- EXTRACT PROVIDED -

[Home]

Summary:ASTERISK-13710: [patch] Race condition between bridge and channel masquerading
Reporter:Guillermo Winkler (guillecabeza)Labels:
Date Opened:2009-03-08 16:07:07Date Closed:2009-03-11 17:01:47
Priority:CriticalRegression?No
Status:Closed/CompleteComponents:Core/Channels
Versions:Frequency of
Occurrence
Related
Issues:
Environment:Attachments:( 0) channel.c.179741._issue_14623.patch
( 1) channel.c.179741.issue14623.patch2
( 2) channel.c.patch
( 3) issue_14623_1.4.diff.txt
Description:The bridge checks for zombieness

/* Stop if we're a zombie or need a soft hangup */
if (ast_test_flag(c0, AST_FLAG_ZOMBIE) || ast_check_hangup_locked(c0) ||
   ast_test_flag(c1, AST_FLAG_ZOMBIE) || ast_check_hangup_locked(c1)) {

To see if some of the channels is going through a masquerading, but non atomically, access to channel member variables happens a few lines later

if (!ast_strlen_zero(pbx_builtin_getvar_helper(c0, "BRIDGEPEER")))
    pbx_builtin_setvar_helper(c0, "BRIDGEPEER", c1->name);

Without locking on those acceses. That causes random crashes when the memory is touched or free'd later.


****** ADDITIONAL INFORMATION ******

The channels should be locked before touching ->name and using getvar/setvar helpers.

There is some complexity regarding locking both channels in order to leave the code as it is cause it should be tone using trylock in order to avoid deadlocks, the other alternative is to move all the accesses to variables and locking the channels in order.

If I'm told which alternative is preferable I'll submit that patch.
Comments:By: Guillermo Winkler (guillecabeza) 2009-03-08 16:09:19

Same problem occurs in 1.2/1.4/1.6

By: Tilghman Lesher (tilghman) 2009-03-08 20:33:07

When you're reporting a crash, we'd really prefer if you could submit a stack backtrace, as detailed in doc/backtrace.txt, along with the report.  If you'd like to submit a patch as well, that would be fine.

- Records excerpted from a collection -
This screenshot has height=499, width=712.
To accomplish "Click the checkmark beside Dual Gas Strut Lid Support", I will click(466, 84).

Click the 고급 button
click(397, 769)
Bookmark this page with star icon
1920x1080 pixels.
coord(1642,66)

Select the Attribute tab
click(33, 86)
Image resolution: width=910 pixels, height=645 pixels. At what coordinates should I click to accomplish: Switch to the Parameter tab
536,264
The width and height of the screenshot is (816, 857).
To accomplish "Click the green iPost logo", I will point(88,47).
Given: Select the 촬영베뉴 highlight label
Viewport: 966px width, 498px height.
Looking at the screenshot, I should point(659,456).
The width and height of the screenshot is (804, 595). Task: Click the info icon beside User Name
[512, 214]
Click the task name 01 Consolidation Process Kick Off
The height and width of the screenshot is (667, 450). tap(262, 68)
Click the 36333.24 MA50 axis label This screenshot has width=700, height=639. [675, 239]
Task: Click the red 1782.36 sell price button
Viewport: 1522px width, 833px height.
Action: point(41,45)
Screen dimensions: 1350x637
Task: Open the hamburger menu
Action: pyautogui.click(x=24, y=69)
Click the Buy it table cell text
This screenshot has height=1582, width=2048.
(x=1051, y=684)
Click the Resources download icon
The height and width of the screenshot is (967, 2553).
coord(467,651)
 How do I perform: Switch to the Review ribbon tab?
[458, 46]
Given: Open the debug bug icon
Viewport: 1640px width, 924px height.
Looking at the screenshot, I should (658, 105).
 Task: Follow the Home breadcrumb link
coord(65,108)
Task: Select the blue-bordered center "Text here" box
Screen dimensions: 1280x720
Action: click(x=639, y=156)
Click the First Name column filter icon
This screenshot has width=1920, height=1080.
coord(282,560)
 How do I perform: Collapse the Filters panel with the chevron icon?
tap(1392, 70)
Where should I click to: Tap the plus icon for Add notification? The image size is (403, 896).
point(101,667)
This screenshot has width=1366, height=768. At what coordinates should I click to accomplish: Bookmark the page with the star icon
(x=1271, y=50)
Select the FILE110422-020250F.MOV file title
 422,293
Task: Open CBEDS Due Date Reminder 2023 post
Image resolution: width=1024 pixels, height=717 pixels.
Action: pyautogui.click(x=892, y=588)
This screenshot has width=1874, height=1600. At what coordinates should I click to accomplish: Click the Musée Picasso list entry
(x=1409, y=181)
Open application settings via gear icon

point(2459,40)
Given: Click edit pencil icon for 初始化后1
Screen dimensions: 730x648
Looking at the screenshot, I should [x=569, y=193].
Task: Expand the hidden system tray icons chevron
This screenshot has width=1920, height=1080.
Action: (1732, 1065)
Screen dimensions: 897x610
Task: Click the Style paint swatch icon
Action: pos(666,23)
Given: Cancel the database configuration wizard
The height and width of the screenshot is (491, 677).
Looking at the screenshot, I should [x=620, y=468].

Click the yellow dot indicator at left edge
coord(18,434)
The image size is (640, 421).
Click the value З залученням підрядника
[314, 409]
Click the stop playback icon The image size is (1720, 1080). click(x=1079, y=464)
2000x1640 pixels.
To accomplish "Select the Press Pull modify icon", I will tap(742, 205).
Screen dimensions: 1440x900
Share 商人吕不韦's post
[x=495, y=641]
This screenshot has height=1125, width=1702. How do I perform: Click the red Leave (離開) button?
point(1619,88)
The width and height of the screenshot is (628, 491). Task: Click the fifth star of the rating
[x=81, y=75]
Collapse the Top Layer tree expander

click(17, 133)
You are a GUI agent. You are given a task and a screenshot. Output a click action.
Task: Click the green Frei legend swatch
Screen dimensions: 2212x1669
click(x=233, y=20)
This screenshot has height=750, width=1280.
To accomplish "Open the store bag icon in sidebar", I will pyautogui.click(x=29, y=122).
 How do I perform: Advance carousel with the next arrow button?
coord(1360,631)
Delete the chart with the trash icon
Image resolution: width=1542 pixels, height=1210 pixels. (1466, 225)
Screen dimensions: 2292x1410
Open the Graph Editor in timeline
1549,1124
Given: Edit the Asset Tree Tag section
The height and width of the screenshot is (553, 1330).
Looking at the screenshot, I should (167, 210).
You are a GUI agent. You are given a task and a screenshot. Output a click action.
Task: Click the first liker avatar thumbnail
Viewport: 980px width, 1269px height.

- COMPLETE THE FOLLOWING -
1) Can you output the part of the race-condition bug report starting with "There is some" and going on through "submit that patch.", word for word?
2) Which files are listed as attachments in the race-condition bug report?
3) Would you resume the bug report on the bridge and masquerading race condition, writing on from its final sentence?

- RESULTS FOR EACH TASK -
1)
There is some complexity regarding locking both channels in order to leave the code as it is cause it should be tone using trylock in order to avoid deadlocks, the other alternative is to move all the accesses to variables and locking the channels in order.

If I'm told which alternative is preferable I'll submit that patch.

2)
channel.c.179741._issue_14623.patch
channel.c.179741.issue14623.patch2
channel.c.patch
issue_14623_1.4.diff.txt

3)
In terms of locking order, the code does not currently enforce a particular order.  However, the stated policy for locking order between channels is to lock the lowest memory address first.  The way it's currently implemented in other places, though, is with trylock deadlock avoidance.  You're welcome to implement either way, as we are not yet enforcing the stated locking order.

By: Guillermo Winkler (guillecabeza) 2009-03-08 20:41:29

tilghman, I'll post a backtrace as soon as I have another one. Anyway, I think the problem is clear from dead-listing analysis.

Will post the smallest footprint patch.

Thanks

By: Russell Bryant (russell) 2009-03-09 07:17:59

Tilghman, where is that stated as the policy for locking order?  I don't know of a single place in the code that does that.  If it does, it's wrong, as that is not sufficient to avoid deadlocks because of the use of recursive locks.

By: Russell Bryant (russell) 2009-03-09 07:27:43

guillecabeza, As you stated, there are some locking complexities to deal with here.  I'm going to write up a candidate patch and post it here.  I hope you don't mind.

By: Russell Bryant (russell) 2009-03-09 07:31:50

I have uploaded a candidate patch for 1.4.  The changes for trunk would be pretty much the same.  Let me know what you think.

By: Tilghman Lesher (tilghman) 2009-03-09 11:57:42

russell:  in that case, I am incorrect.  :-)

By: Guillermo Winkler (guillecabeza) 2009-03-09 11:58:57

I was thinking about using the approach in ast_channel_masquerade

ast_mutex_lock(&c0->lock);
while(ast_mutex_trylock(&c1->lock)) {
ast_mutex_unlock(&c0->lock);
usleep(1);
ast_mutex_lock(&c0->lock);
}

and unlocking in the same places you're calling update_bridgepeer.

By: Guillermo Winkler (guillecabeza) 2009-03-09 13:35:18

mm, maybe the check hangup should be changed, check_locked not needed...

By: Guillermo Winkler (guillecabeza) 2009-03-09 18:33:58

I think potentially your patch is better (I really don't like usleep's dangling around that much). But for consistency I think everywhere should use the same strategy when faced with the same problem, that would mean changing ast_channel_masquerade also...

my 2 cents.

By: Russell Bryant (russell) 2009-03-10 08:39:05

Thanks for the feedback, guillecabeza.

I don't think that ast_channel_masquerade() is quite the same situation.  In this case, we can pretty easily avoid having to hold a lock on 2 channels at the same time.  That lets us avoid the nasty trylock/usleep loop.  In the case of ast_channel_masquerade() and a number of other places in the code, it would be much more difficult to avoid holding 2 channel locks, so we have the nasty deadlock avoidance attempt to get the locks.

I'll go ahead and commit this patch today.  Thanks for your work on this issue!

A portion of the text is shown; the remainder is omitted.